INSTRUÇÃO: Copie do trecho fornecido, sem nenhuma alteração, a passagem que começa nas palavras "Ele inicia o" e termina logo depois de "Botucatu (Guarani).".

TRECHO FORNECIDO:
Contribuição ao estado atual do
conhecimento sobre
o sistema aqüífero guarani
No XIII Encontro de Perfuradores de Poços realizado em Ribeirão
Preto, o geólogo Ernani Francisco da Rosa Filho apresentou
uma palestra sobre a ‘ Contribuição ao Estado
atual do Conhecimento Sobre o Sistema Aqüífero Guarani´.
Ele inicia o debate demonstrando que alguns dos principais estudos
para prospecção de petróleo foram desenvolvidos
no Uruguai na década de 50 e os resultados das perfurações
naquele país indicaram a ocorrência de águas quentes
armazenadas no aqüífero Guarani. No Brasil, a partir da
década de 60 e 70, em especial no Estado de São Paulo
e no Paraná, através das pesquisas desenvolvidas pelo
geólogo Dr. Osmar Sinelli, bem como pelos técnicos do
Departamento de Águas e Energia Elétrica (DAEE), da
Companhia de Saneamento de São Paulo (SABESP) e da Administração
de Recursos Hídricos (ARH), foram realizadas perfurações
para a captação das águas do aqüífero
Botucatu (Guarani).
A partir do momento em que foi elaborado o mapa hidrogeológico
regional do aqüífero Guarani (ARAUJO et al., 1995), onde
são apresentadas várias secções geológicas
da área estudada, induziu-se a uma concepção
de que este aqüífero seria contínuo entre Argentina,
Brasil, Paraguai e Uruguai. Tão interessante tornou-se este
tema que o Banco Interamericano de Desenvolvimento Regional (BIRD)
num de seus programas do Global Environmental Facility (GEF), ao final
da década de noventa, fez uma doação de US$ 14.000.000,00
aos quatro países para que em 48 meses fosse realizado um estudo,
a partir do qual seria possível entender questões sobre
a potencialidade do aqüífero, sobre a qualidade de suas
águas, sobre a sua proteção e sobre a questão
deste aqüífero ser transfronteiriço. O fato do
interesse do BIRD sobre o tema resultou no interesse oficial das instituições
governamentais de recursos hídricos dos quatro países
na elaboração do projeto que passou a ser denominado
Projeto para a Proteção Ambiental e Desenvolvimento
Sustentável do Sistema Aqüífero Guarani. O envolvimento
do BIRD também resultou numa divulgação por parte
da mídia sobre a importância do Guarani; jamais águas
subterrâneas na região haviam sido tão intensamente
discutidas.

LINHAS DE DADOS:
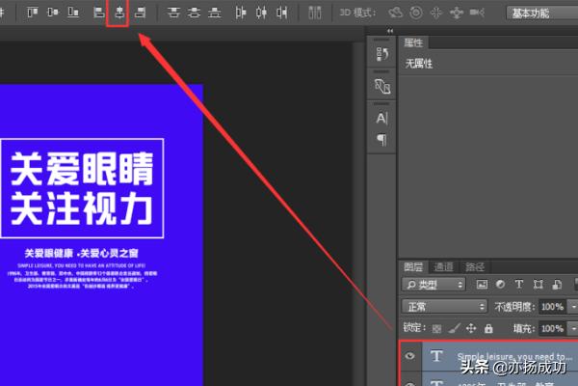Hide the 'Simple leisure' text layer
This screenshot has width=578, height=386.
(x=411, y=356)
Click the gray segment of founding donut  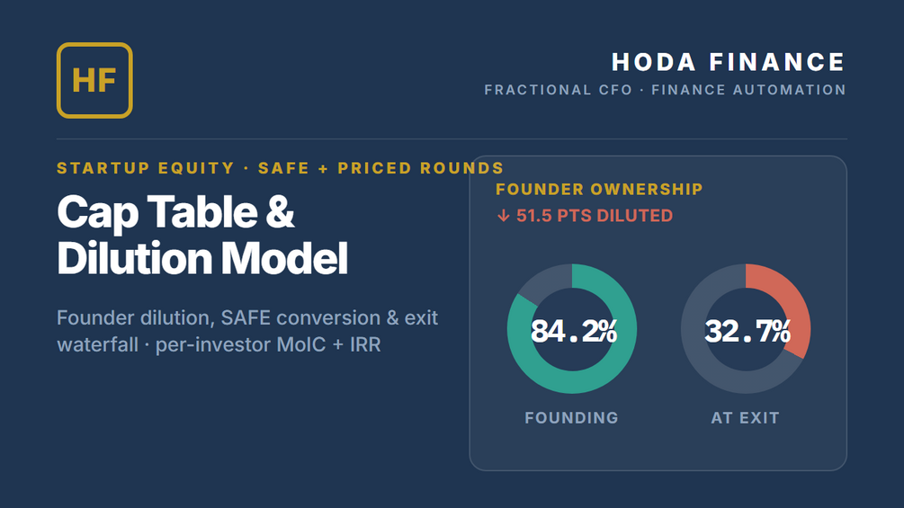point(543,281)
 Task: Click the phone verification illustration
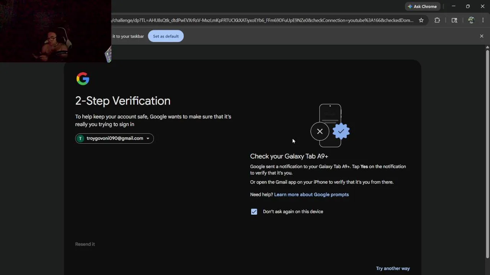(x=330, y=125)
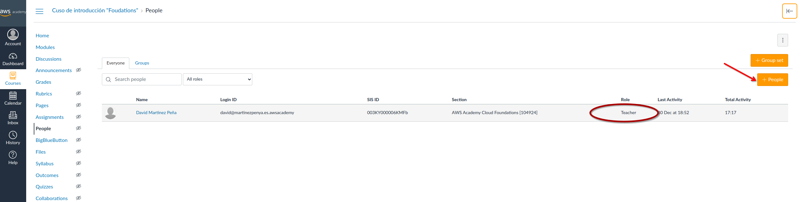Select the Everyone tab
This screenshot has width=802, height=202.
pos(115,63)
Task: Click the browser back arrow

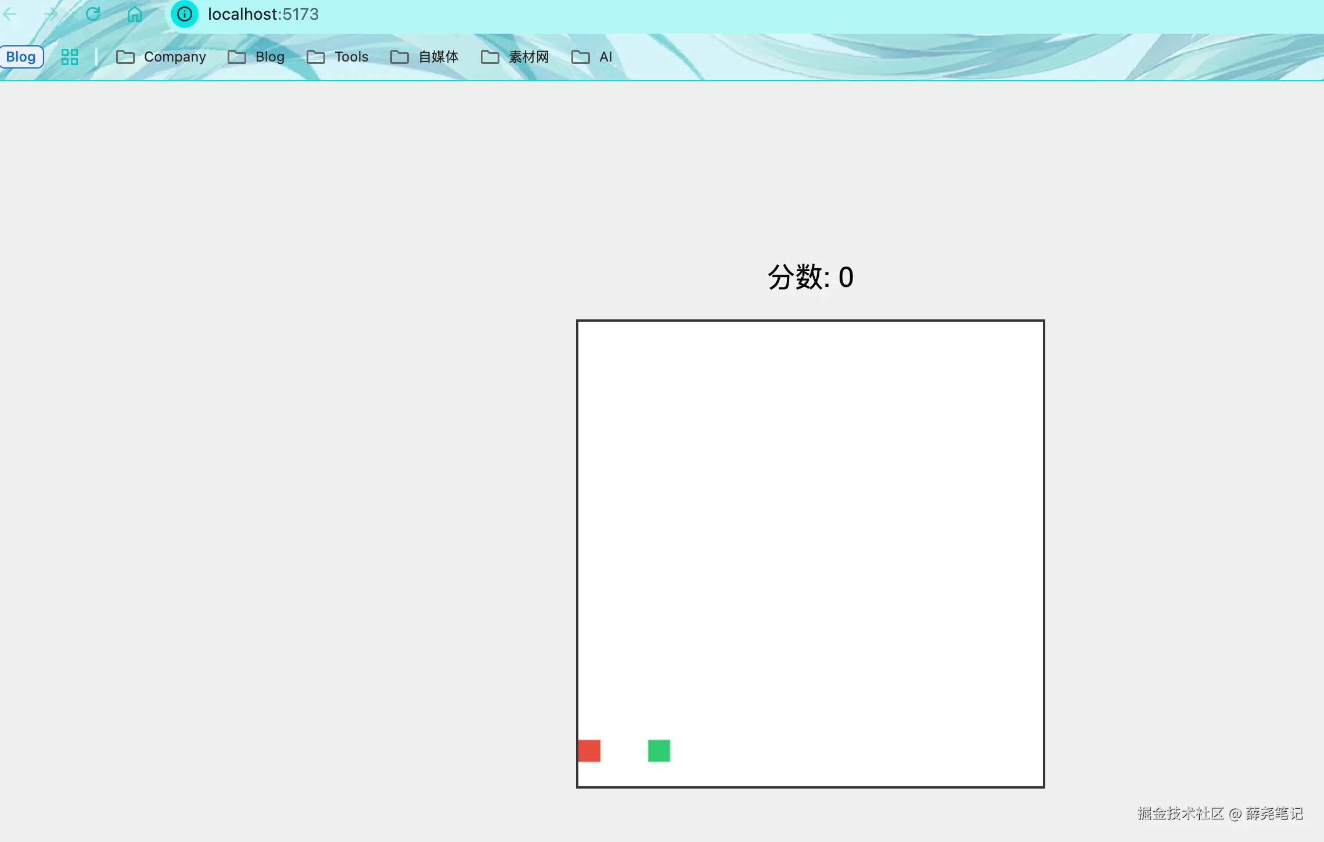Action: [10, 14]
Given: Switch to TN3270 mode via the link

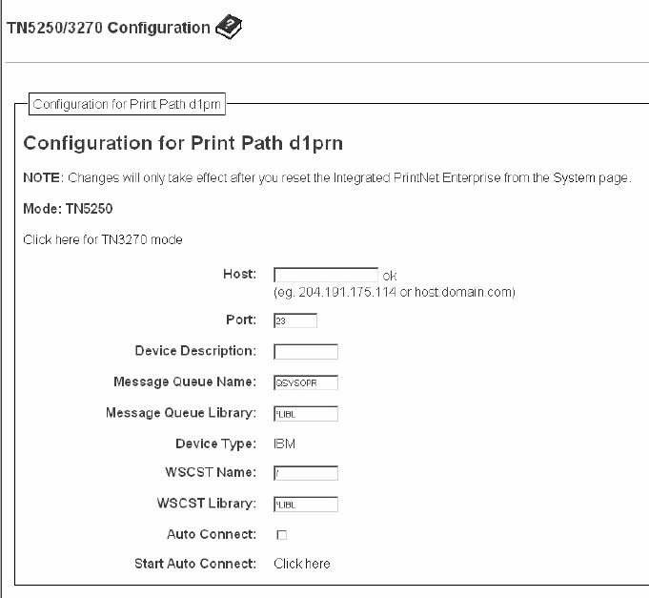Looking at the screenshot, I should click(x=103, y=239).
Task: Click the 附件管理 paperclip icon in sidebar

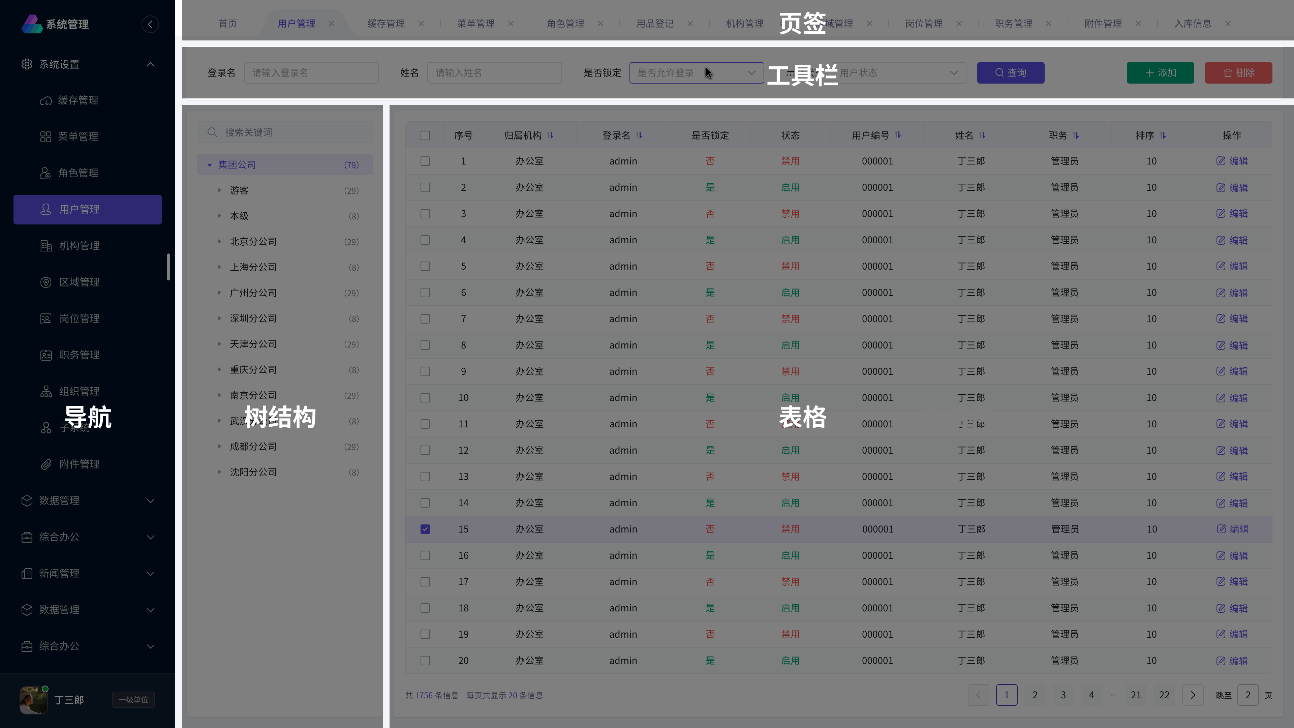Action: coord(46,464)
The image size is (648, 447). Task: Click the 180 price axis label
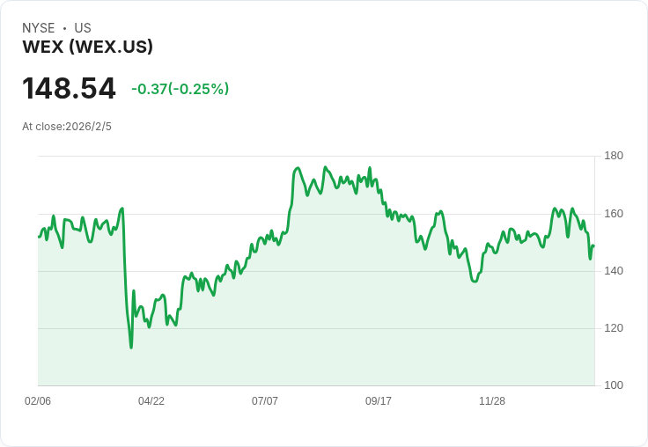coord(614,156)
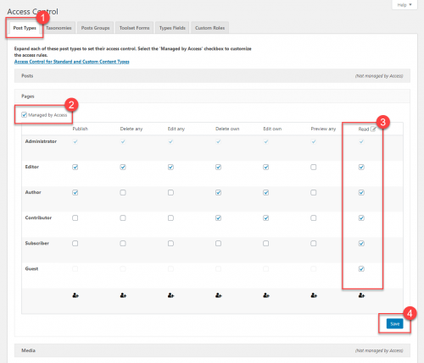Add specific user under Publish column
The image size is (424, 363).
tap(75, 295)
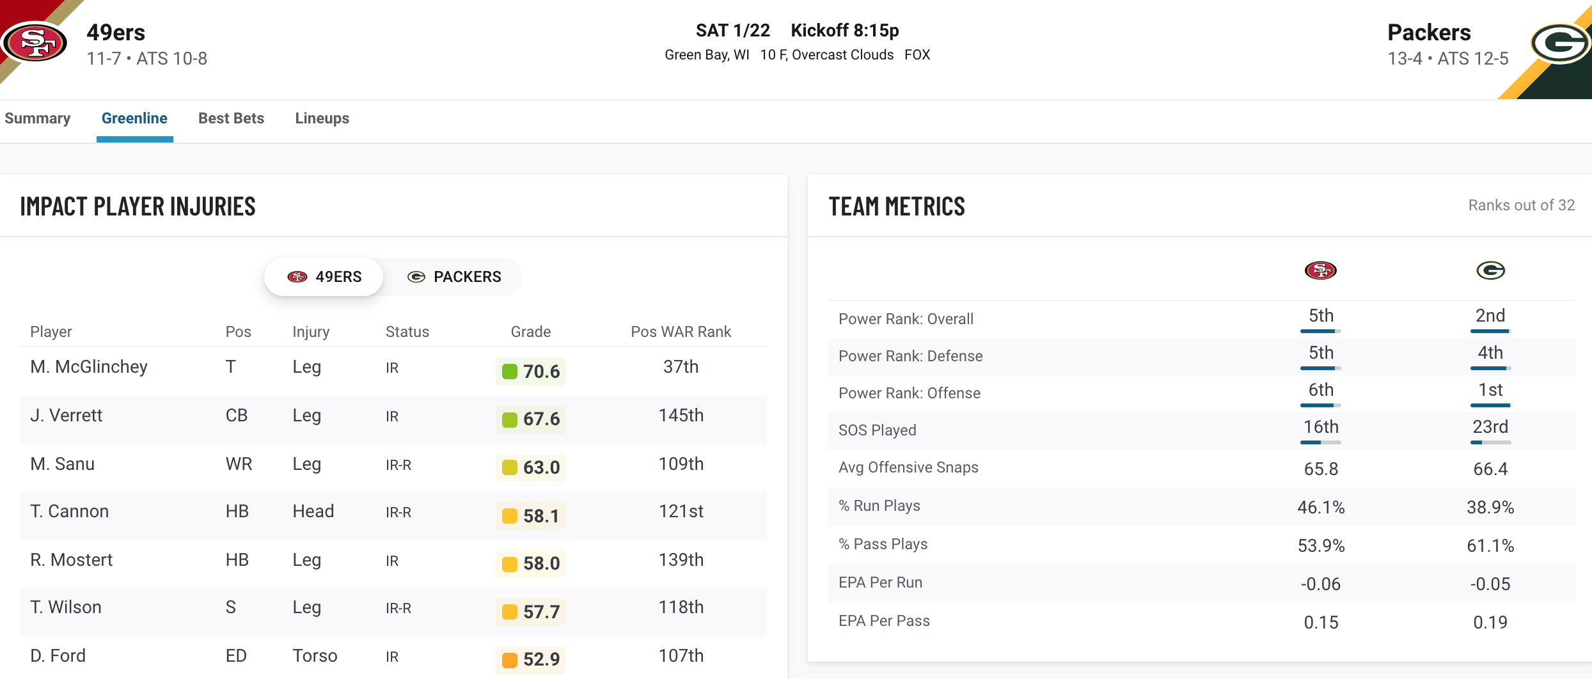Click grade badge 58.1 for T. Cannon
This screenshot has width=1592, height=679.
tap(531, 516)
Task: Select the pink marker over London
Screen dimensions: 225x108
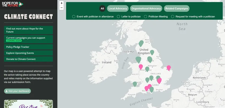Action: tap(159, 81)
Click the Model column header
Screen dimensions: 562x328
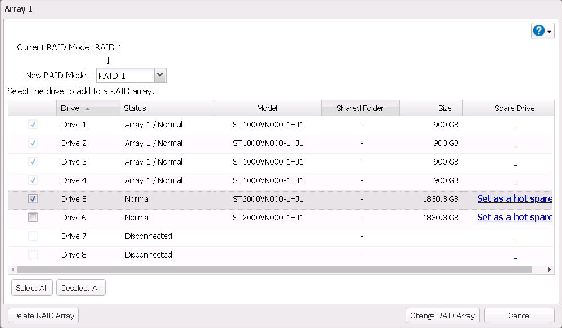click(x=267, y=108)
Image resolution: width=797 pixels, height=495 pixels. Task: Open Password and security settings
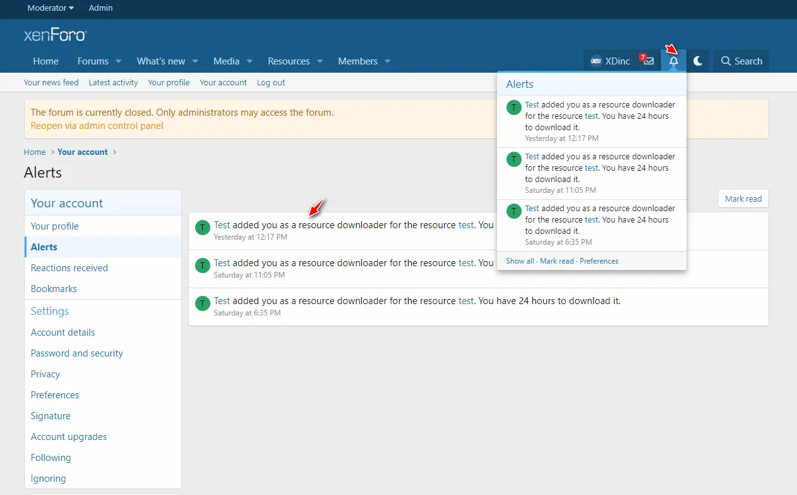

SOLUÇÃO DO PROBLEMA:
Ele inicia o debate demonstrando que alguns dos principais estudos
para prospecção de petróleo foram desenvolvidos
no Uruguai na década de 50 e os resultados das perfurações
naquele país indicaram a ocorrência de águas quentes
armazenadas no aqüífero Guarani. No Brasil, a partir da
década de 60 e 70, em especial no Estado de São Paulo
e no Paraná, através das pesquisas desenvolvidas pelo
geólogo Dr. Osmar Sinelli, bem como pelos técnicos do
Departamento de Águas e Energia Elétrica (DAEE), da
Companhia de Saneamento de São Paulo (SABESP) e da Administração
de Recursos Hídricos (ARH), foram realizadas perfurações
para a captação das águas do aqüífero
Botucatu (Guarani).